Poland remains one of Europe’s most staunchly Catholic nations but the clergy’s sway over their parishioners has steadily waned during more than two decades of democratisation and market reforms since the 1989 fall of communism.
The rejected proposal, which had the backing of Poland‘s powerful Catholic bishops, would have banned abortion in all cases except when there was a direct danger to the mother’s life.
The current rules, still among the most restrictive in Europe, allow termination in the case of incest, rape, serious concerns for the mother’s health or when the baby is likely to be permanently handicapped.
Explaining her party’s U-turn on the issue, Prime Minister Beata Szydlo said the government would introduce new proposals by the end of the year but hinted that new restrictions would be few, if any.
“We will present a programme to support women who choose to give birth to children from difficult pregnancies,” she told lawmakers.
PiS managed to win last year’s election by broadening its appeal beyond its traditional base – mainly poorer, rural, less educated voters – to include more women and younger people attracted by its promises to introduce family benefits and increase other forms of public spending.
The PiS candidate for Poland‘s presidency, Andrzej Duda, was also elected head of state last year on a similarly broad platform.

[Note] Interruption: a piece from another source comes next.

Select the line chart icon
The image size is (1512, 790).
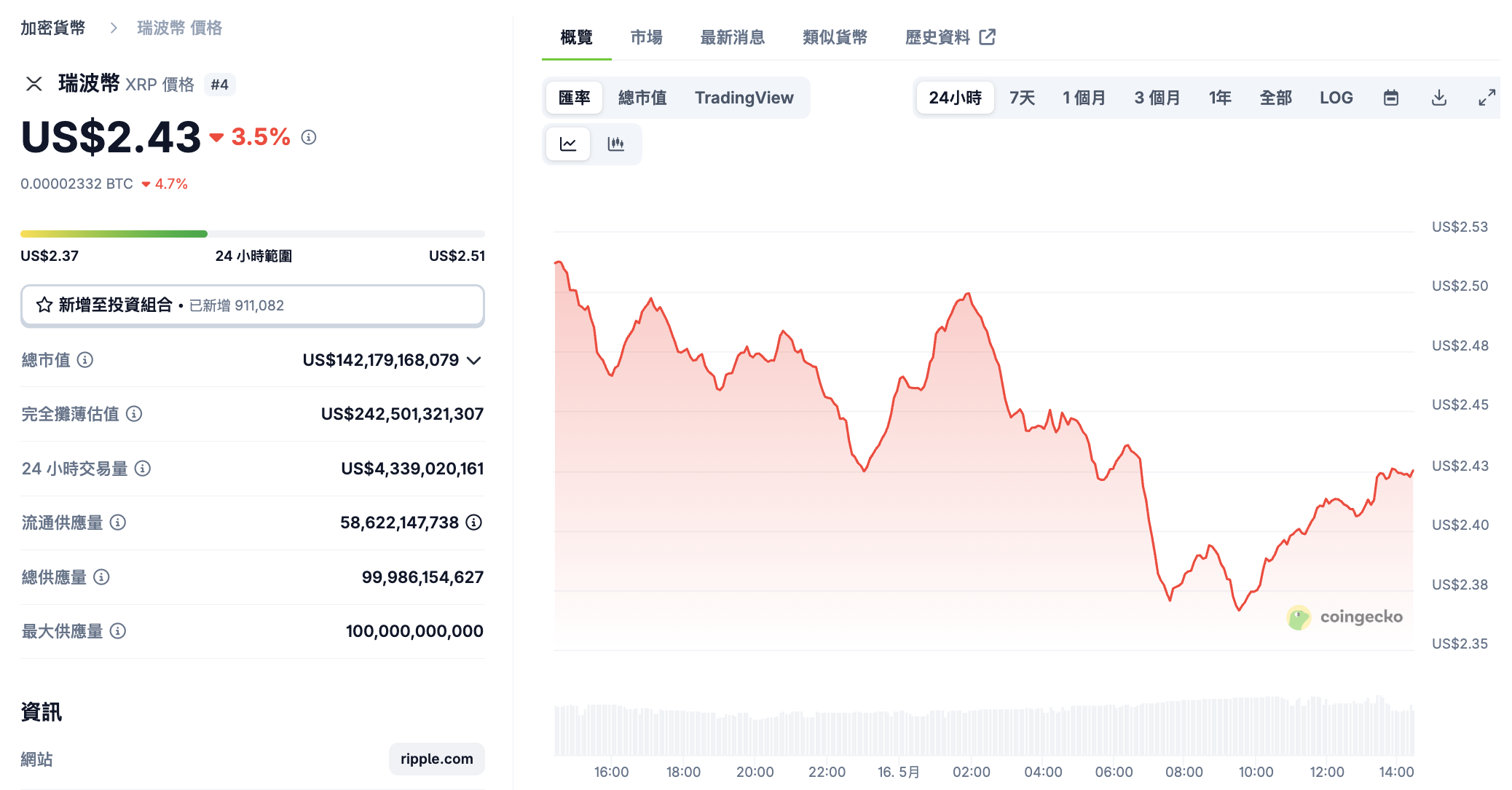click(568, 144)
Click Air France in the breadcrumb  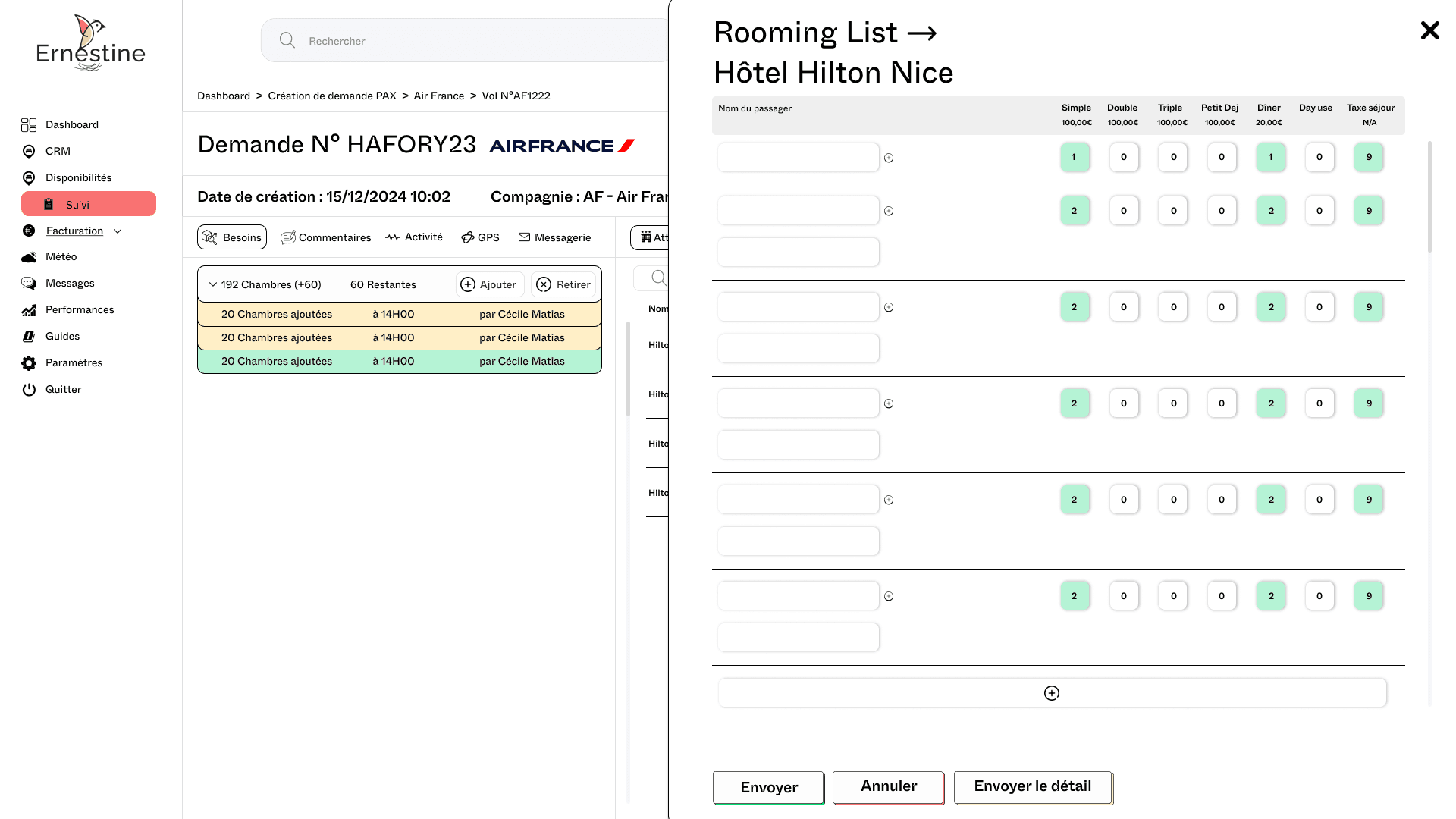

“PiS voters have included conservative people who previously voted for the centrists or those voting for the leftists who support the PiS welfare ideas,” said Zuzanna, a 35-year-old educator from Warsaw who voted for Duda.
“This proposal (on abortion) could have led to a decline in support among those whom they had attracted with welfare programmes,” she said.
PiS may have already suffered consequences. An opinion poll by Millward Brown pollster conducted two days after Monday’s protests showed support for PiS easing to 30 percent from 33 percent in July, though it remains well ahead of its rivals.
Earlier this year its popularity barely budged when it tried to reform the Constitutional Court in moves critics – including the European Union – said undermined democratic standards.